Being able to determine pressure relationships and ACH is crucial to patient and staff safety, according to Sloan.

“For example, airborne isolation rooms must have a negative pressure to ensure that whatever airborne contaminant is in that room is not being spread to the rest of the hospital,” said Sloan. “Whereas, in an operating room there needs to be positive pressure to ensure sterilization and prevent infection. By the end of the day, the maintenance mechanic demonstrated a high degree of competence with these tasks.”

Additionally, Sloan was able to perform West Nile Virus surveillance on the Hopi Reservation, where mosquito traps were placed throughout the reservation at dusk, which was optimal time for mosquito activity.

“The traps we used utilized a battery-powered, down-draft fan and dry ice. As dry ice melts, it releases carbon dioxide into the atmosphere, which attracts the mosquitos,” Sloan said. “Once the mosquitoes fly into the trap, the fan prevents them from escaping and they are collected the next morning for analysis.”

Sloan believes this internship will not only be a benefit toward her environmental health science career, but it gave her the opportunity to experience various Native American cultures and customs.

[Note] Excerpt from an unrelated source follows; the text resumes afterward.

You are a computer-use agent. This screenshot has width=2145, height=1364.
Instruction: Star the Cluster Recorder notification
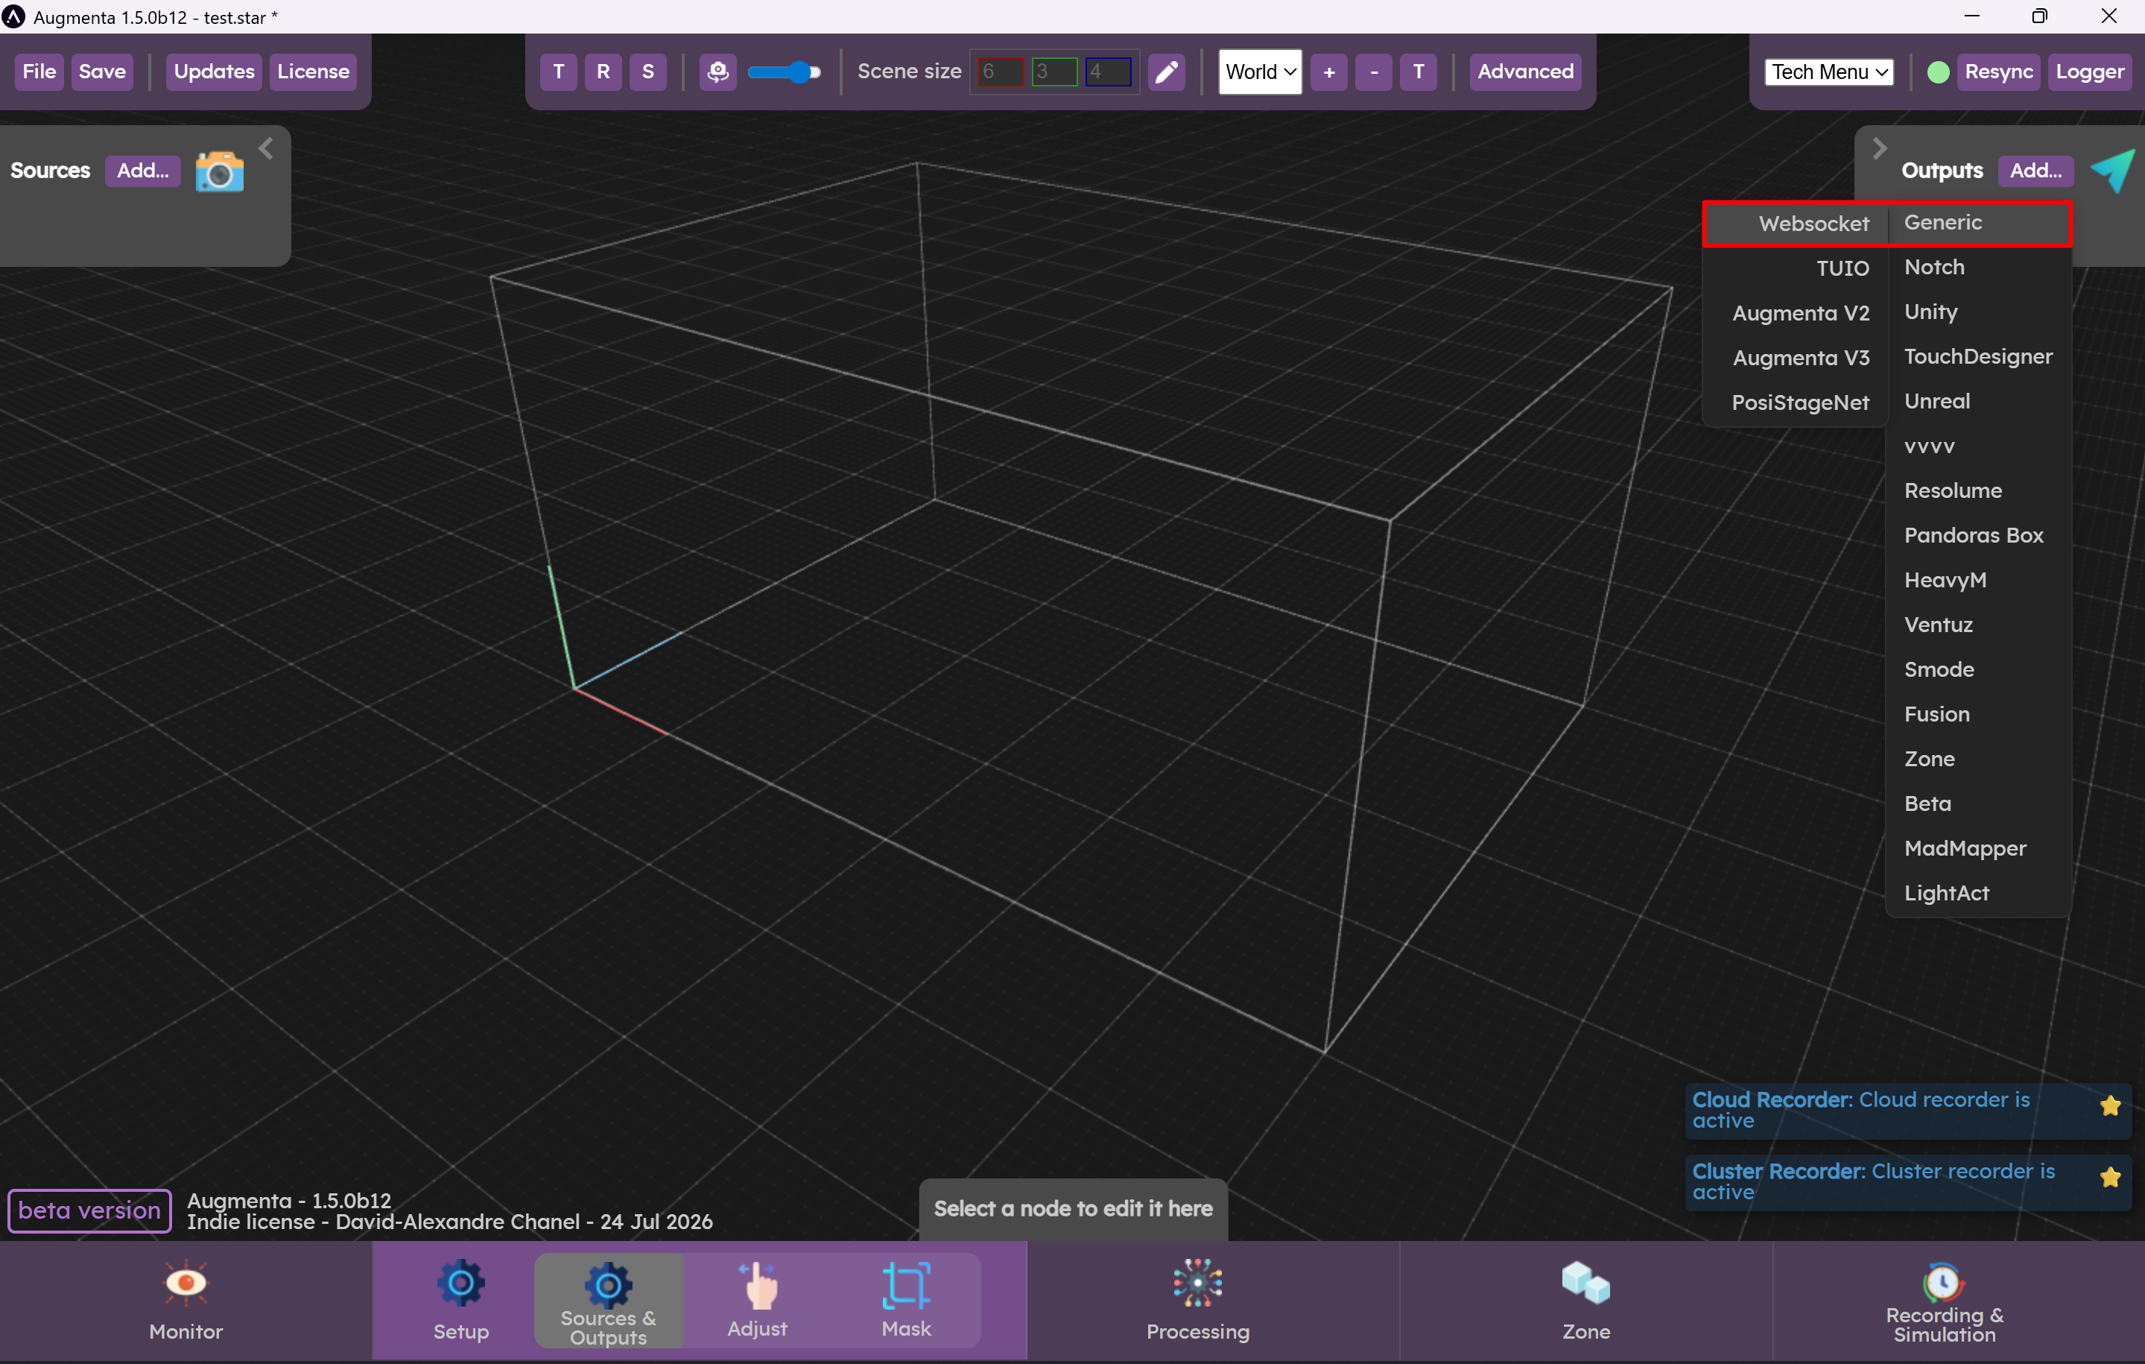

“I couldn’t have asked for a more unique, humbling, educational and fulfilling internship. I strongly encourage anyone who has an interest and a passion for environmental health to apply for the JRCOSTEP internship,” said Sloan. “It’s a once in a lifetime experience that I promise you will be talking about for the rest of your life. I cannot put into words how thankful I am to have had this experience.”

Sloan highly recommends ECU’s Environmental Health Science Program to students interested in protecting the natural environment and human health.

“The EHS program is very unique and the professors go above and beyond to better their students,” Sloan said. “The program focuses on many different topics in environmental health science and it’s prepared me for my career.”